Ad fraud attack vectors

Ad fraud attack vectors

The path of advertiser dollars to publishers is circuitous not only because of the multiple layers of middlemen but also due to various sophisticated schemes of fraud. Ranging from complex technical tricks to purely disruptive user experience, ad fraud strains the advertising ecosystem and puts pressure on all participants to safeguard the advertiser trust, the publisher revenue, and the user experience. Below is a list of the most harmful types of ad fraud.

Domain spoofing

Domain spoofing is a sophisticated technique for masking the real domains where ads appear. Fraudsters use it to cover the real sources of traffic and to falsely attribute them to reputable premium inventory. This technique is used by websites, ad networks and exchanges that take advantage of the intermediary architecture of the advertising industry and the widely accepted practice to resell or manage third-party traffic.

The Methbot and Hyphbot

The Methbot and Hyphbot operations are essentially domain-spoofing brought to an entirely new level. While technologically simple to design, those two attacks were unprecedented because of the financial scale at which they were performed. Rather than relying on malware to infect machines and execute their ad fraud, the organisations behind those attacks invested in entire data centres and in the acquisition of large batches of IPs in premium geolocations to perform custom-built domain spoofing on their own machines so that they could defraud ad networks.

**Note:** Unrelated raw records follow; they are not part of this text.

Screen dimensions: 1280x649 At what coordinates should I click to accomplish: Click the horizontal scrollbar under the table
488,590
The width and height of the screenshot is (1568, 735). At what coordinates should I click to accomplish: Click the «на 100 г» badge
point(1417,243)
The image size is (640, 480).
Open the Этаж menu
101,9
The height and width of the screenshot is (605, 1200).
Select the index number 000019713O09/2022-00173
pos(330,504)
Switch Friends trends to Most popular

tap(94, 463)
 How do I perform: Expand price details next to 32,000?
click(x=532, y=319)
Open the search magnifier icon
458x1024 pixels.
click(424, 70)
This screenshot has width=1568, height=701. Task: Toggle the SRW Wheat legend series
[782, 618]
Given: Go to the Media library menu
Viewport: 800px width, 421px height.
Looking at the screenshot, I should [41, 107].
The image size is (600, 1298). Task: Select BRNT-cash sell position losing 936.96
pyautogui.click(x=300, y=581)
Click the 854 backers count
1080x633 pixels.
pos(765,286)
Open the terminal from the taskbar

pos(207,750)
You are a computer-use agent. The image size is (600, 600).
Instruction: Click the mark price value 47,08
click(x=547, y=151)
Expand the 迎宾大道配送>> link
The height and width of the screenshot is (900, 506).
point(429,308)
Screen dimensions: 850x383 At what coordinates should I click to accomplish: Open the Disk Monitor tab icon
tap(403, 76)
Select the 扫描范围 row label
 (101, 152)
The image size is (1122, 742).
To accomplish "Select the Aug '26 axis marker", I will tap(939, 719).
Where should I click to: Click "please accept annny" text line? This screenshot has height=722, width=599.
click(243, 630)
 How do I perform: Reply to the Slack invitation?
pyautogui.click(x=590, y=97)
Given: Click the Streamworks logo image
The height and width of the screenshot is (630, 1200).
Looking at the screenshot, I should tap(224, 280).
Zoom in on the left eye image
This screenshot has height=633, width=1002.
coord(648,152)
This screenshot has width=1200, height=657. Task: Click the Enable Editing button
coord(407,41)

Reselling traffic and arbitraging

Reselling traffic and arbitraging involve publishers driving traffic to their properties by using ad networks, often with native formats, that require less stringent checks. Publishers hope that buying the traffic will cost them less than the revenues they generate from advertising to that same traffic (hence the name "arbitraging"). Users then end up on pages with little content and multiple ads that provide very unpleasant user experience infested with malware and inappropriate ads.

Invisible and hidden ads

Invisible and hidden ads are used by malicious publishers to report impressions for ads that are actually invisible to humans. This is done in 1x1 pixel iframes, outside of the viewport area, or by stacking several ads in an iframe loaded in a single ad slot.

Device ID reset fraud

Device ID reset fraud is powered by bot farms. Device ID resets are responsible for artificial inflation of app installs that skew the cost per install and trick advertisers into wasting their budgets by paying for acquiring the same users over and over again.

Hijacked ads and devices

Hijacked ads and devices generate revenue for an attacker instead of a legitimate publisher by injecting the publisher’s content with the hijacker’s ads. It can be achieved by compromising the user’s device or the publisher’s servers.

Geolocation masking

Geolocation masking affects campaign geotargeting by altering the geolocation of the inventory offered for sale. Like domain spoofing, geolocation masking exploits advertisers who are willing to pay extra for specific audiences. It defrauds them by selling them traffic from completely irrelevant locations.

Click farms

Click farms leverage simulated or real clicks to squander advertising dollars at scale.


Malvertising - the advertising industry is full of platforms willing to push the boundaries of what is acceptable. There is no better illustration of this sad reality than the multitude of malware attacks carried through ads by platforms that allow third-party scripts. They lead to malicious results such as identity theft and ransomware and are sometimes performed by very elaborate technological and legal structures.

Accidental and unintended clicks

Accidental and unintended clicks result from strategically concealed ad placements in popups and layovers. Such fake metrics plague advertising campaigns and challenge the sources of inventory to carefully monitor user activity and attribution. Usually, such activity is limited to certain bad players whose properties offer sub-standard user experience coupled with shady means of acquiring traffic.

Ads with unknown sources

Ads with unknown sources put pressure on publishers and buying platforms to better control who uses their services. Reputable advertisers are increasingly concerned that they inadvertently become party to fraudsters. Bad advertisers also disrupt the user trust in publishers and make them less reputable sources of information. This is particularly true in the context of promoted posts and native advertising, where the adverts visually appear like trusted content on platforms such as Facebook and Google.


Other well-known examples include mobile app install hijacking (claiming the reward for another publisher’s work), ad stacking (stacking multiple ads so that their call-to-action buttons would be triggered simultaneously), retransmission fraud (reclaiming the reward for the same click multiple times), and others. All these various forms of ad fraud indicate a high level of sophistication of fraudsters who stay well ahead of the rest of the ecosystem. In addition, the current state of the advertising industry populated by intermediaries further favours ad fraud by making it difficult for everyone to independently check their end of the transaction. Overall, ad fraud is estimated to cost advertisers and publishers approximately 19 billion USD in 2018, up from 16.4 billion in 2017.